#### PASSAGE GIVEN ####

The opinion of the court was delivered by: Wall, Magistrate Judge
Before the undersigned is a motion*fn1 by the plaintiff that seeks entry of default against defendants Norman Hinerfeld and Alan Dinow, or, in the alternative, an order directing Hinerfeld to answer by a date certain, or an order granting an extension of time to serve the summons and complaint on Dinow and defendant Thermacon Enviro Systems, Inc. DE. The court notes, as a threshold issue, that a motion for default must be made to the District Judge, not the Magistrate Judge and no action can be taken on that prong of the motion. Further, Mr. Hinerfeld has filed an answer and the motion is moot as to him. The remaining prong of the motion seeks an extension of time for service on Dinow and Thermacon Enviro Systems pursuant to Federal Rule of Civil Procedure 4(m). In his opposition to the motion, Alan Dinow makes a cross motion to dismiss, also pursuant to Federal Rule 4(m). DE. For the reasons set forth in this Order, the plaintiff's motion is granted as to the extension of time to serve Dinow and Thermacon Enviro Systems, to the extent that they are granted a 30 day, but not a 60 day extension, and the motion is denied in all other regards, as explained. Mr. Dinow's motion is denied*fn2 .
The plaintiff, Lumbermens Mutual, is a surety that issued construction bonds at the request of defendant Thermacon Enviro Systems. Before the bonds were issued, Lumbermens alleges that it obtained a General Indemnity Agreement from defendants Thermacon Enviro, Thermacon Industries, Thermacon Properties, and Thermacon's principals/owners, Alan Dinow and Norman Hinerfeld. See DE; see also Complaint DE. One of the bonds named Thermacon Enviro as principal and Durr Mechanical as obligee. Durr brought suit against Thermacon and Lumbermens in New York State court, claiming that Thermacon had defaulted on its contractual obligations. The lawsuit was settled, with Lumbermens allegedly paying the settlement to Durr without objection by Thermacon, Dinow or Hinerfeld. The current lawsuit was brought to enforce Lumbermens' asserted right to indemnity in connection with the Durr settlement payment and a smaller contract. The plaintiff is now, and throughout this litigation has been, represented by Dreifuss Bonacci & Parker, LLP. ("DBP").

#### ROWS ####

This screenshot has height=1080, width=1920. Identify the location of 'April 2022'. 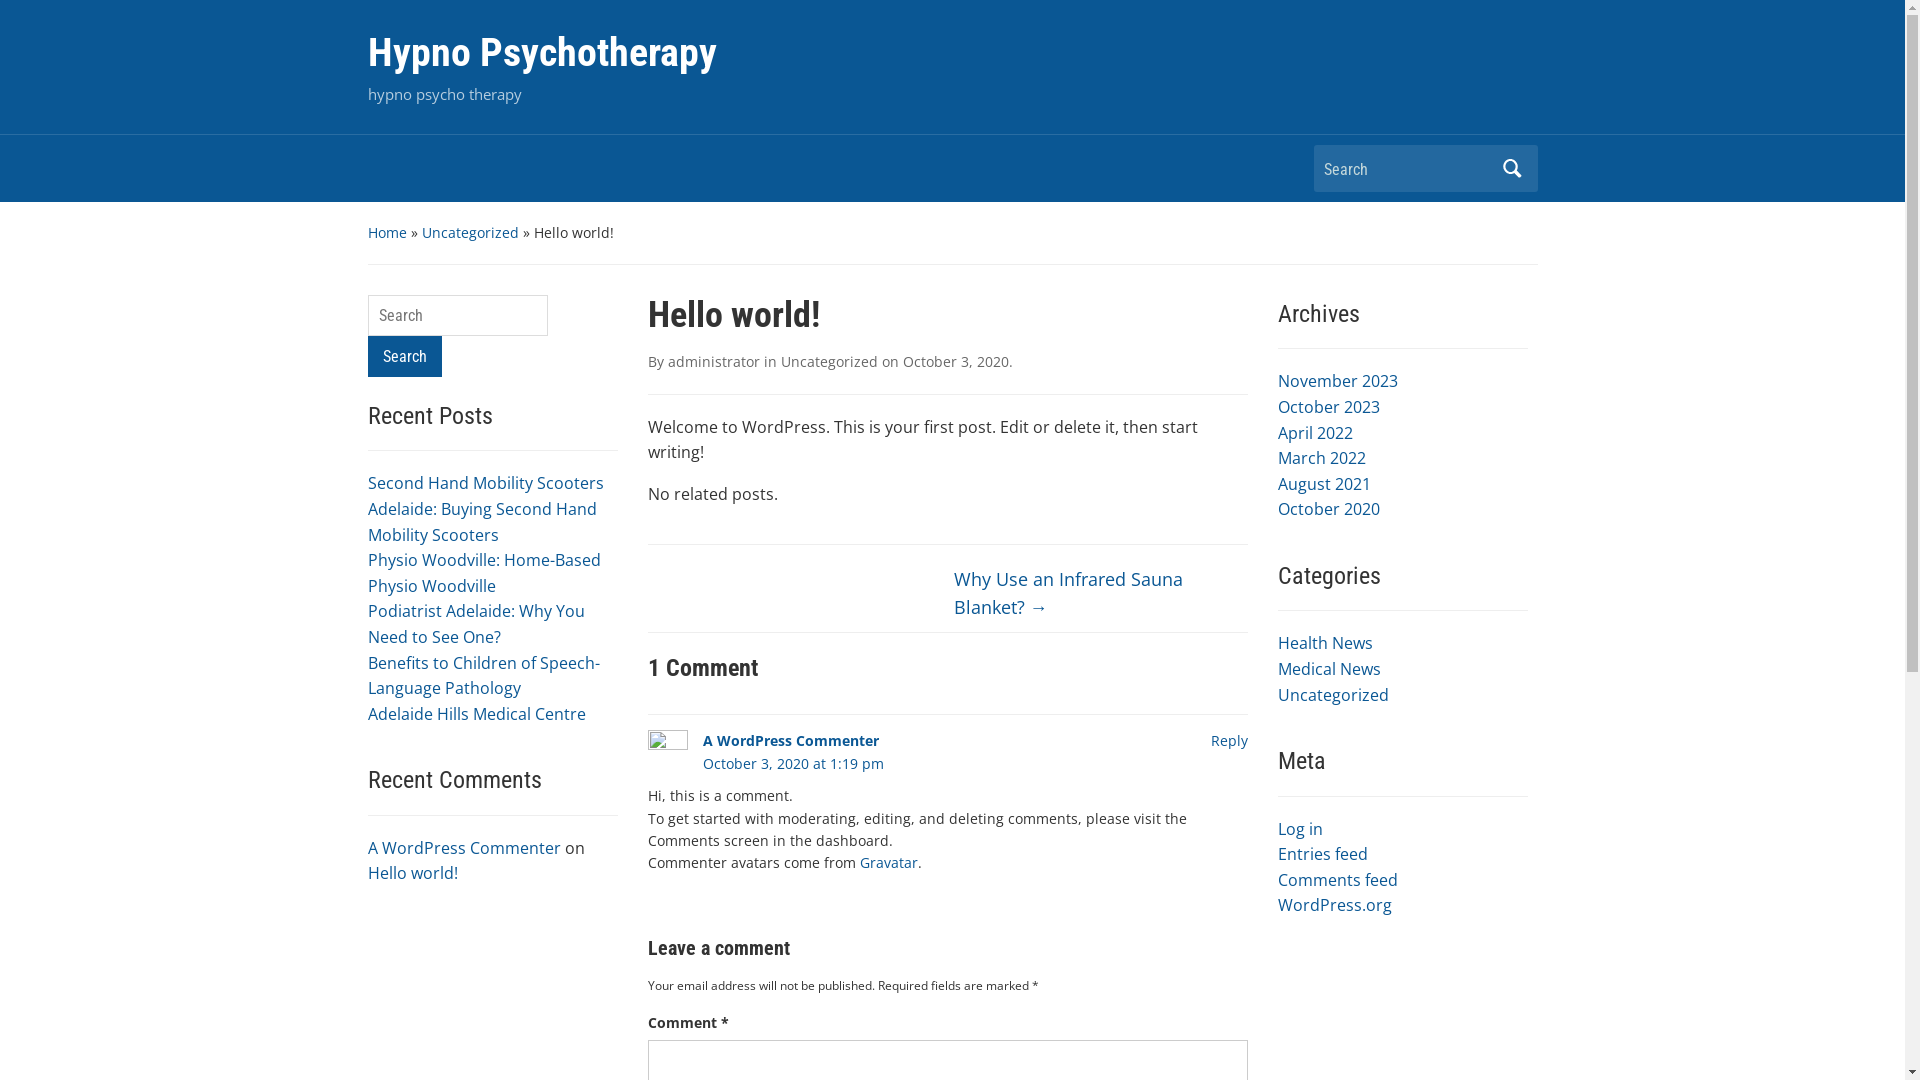
(1315, 431).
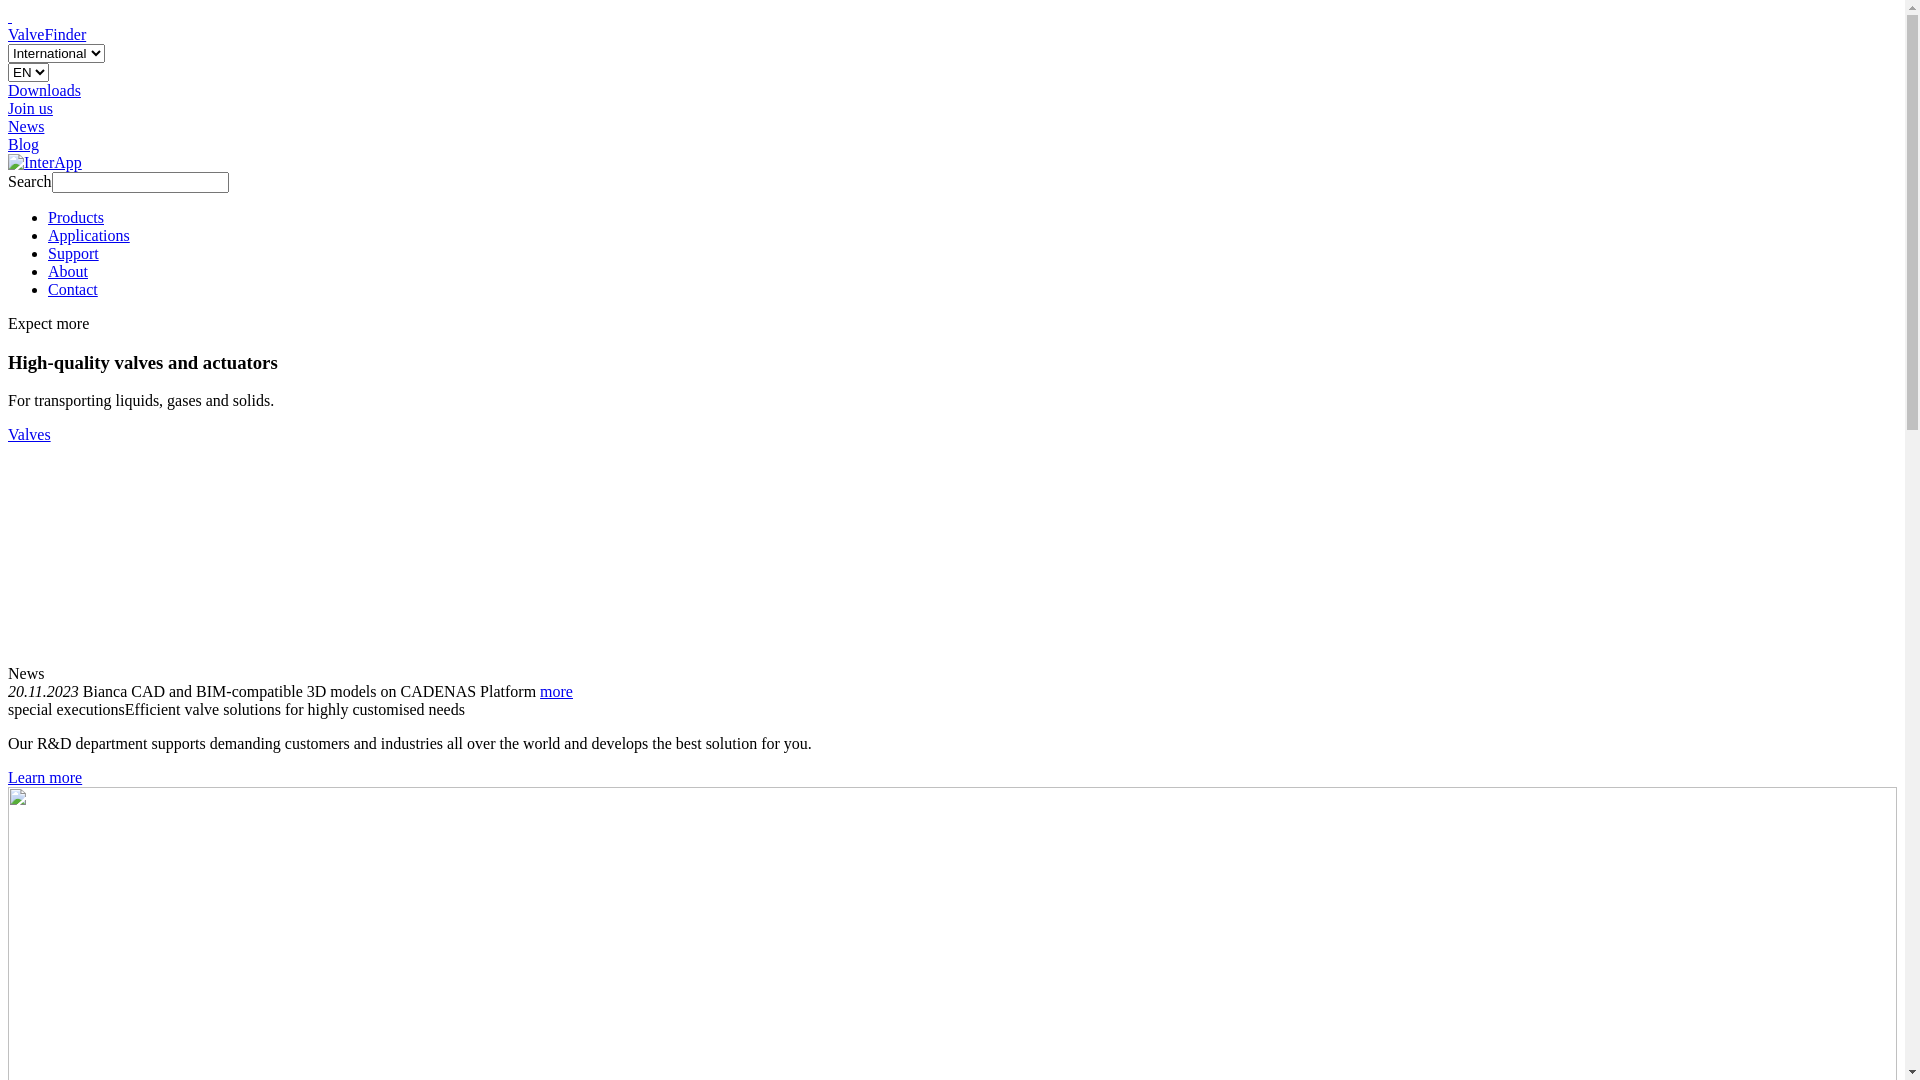 The width and height of the screenshot is (1920, 1080). What do you see at coordinates (8, 34) in the screenshot?
I see `'ValveFinder'` at bounding box center [8, 34].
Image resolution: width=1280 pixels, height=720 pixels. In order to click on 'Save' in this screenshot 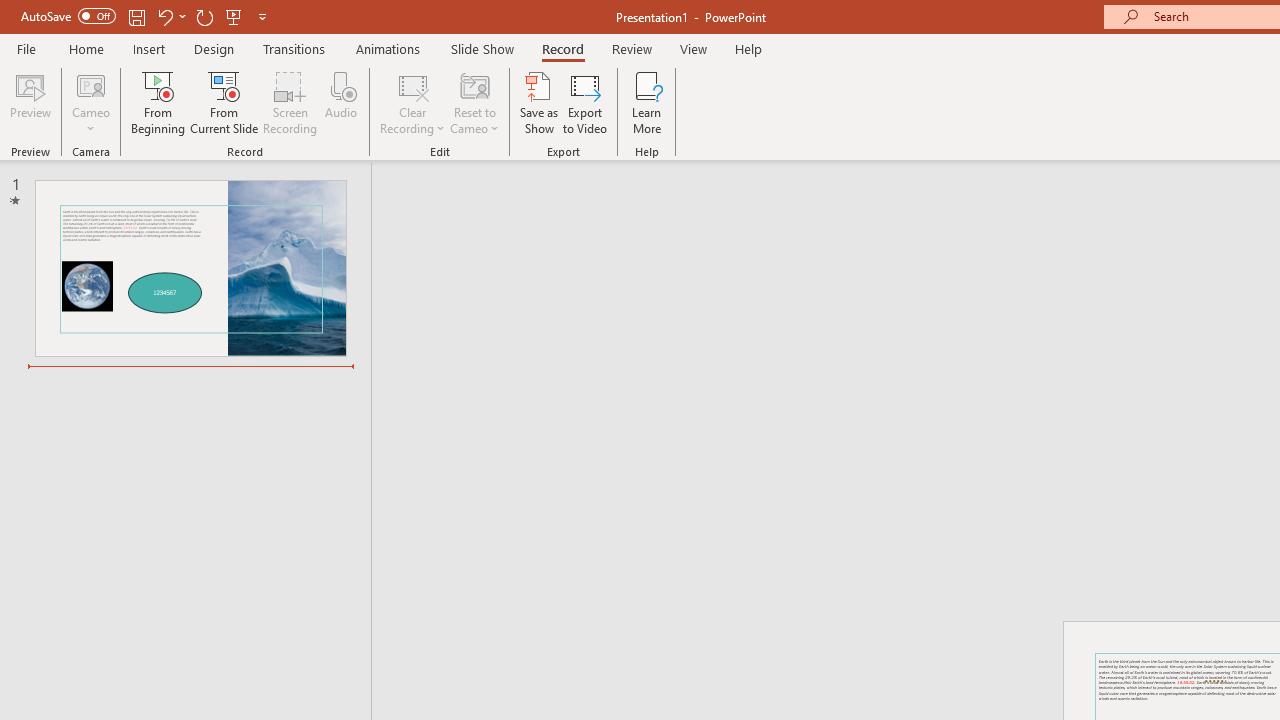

####

WHAT YOU ARE ASKED TO DO –
Answer these questions from the court opinion:
1. Which defendant's filing of an answer made the motion moot as to him?
2. Which party was named as obligee on one of the bonds?
3. Which law firm has represented the plaintiff throughout the litigation?

SOLUTION FOR THIS PROBLEM –
1. Norman Hinerfeld
2. Durr Mechanical
3. Dreifuss Bonacci & Parker, LLP ("DBP")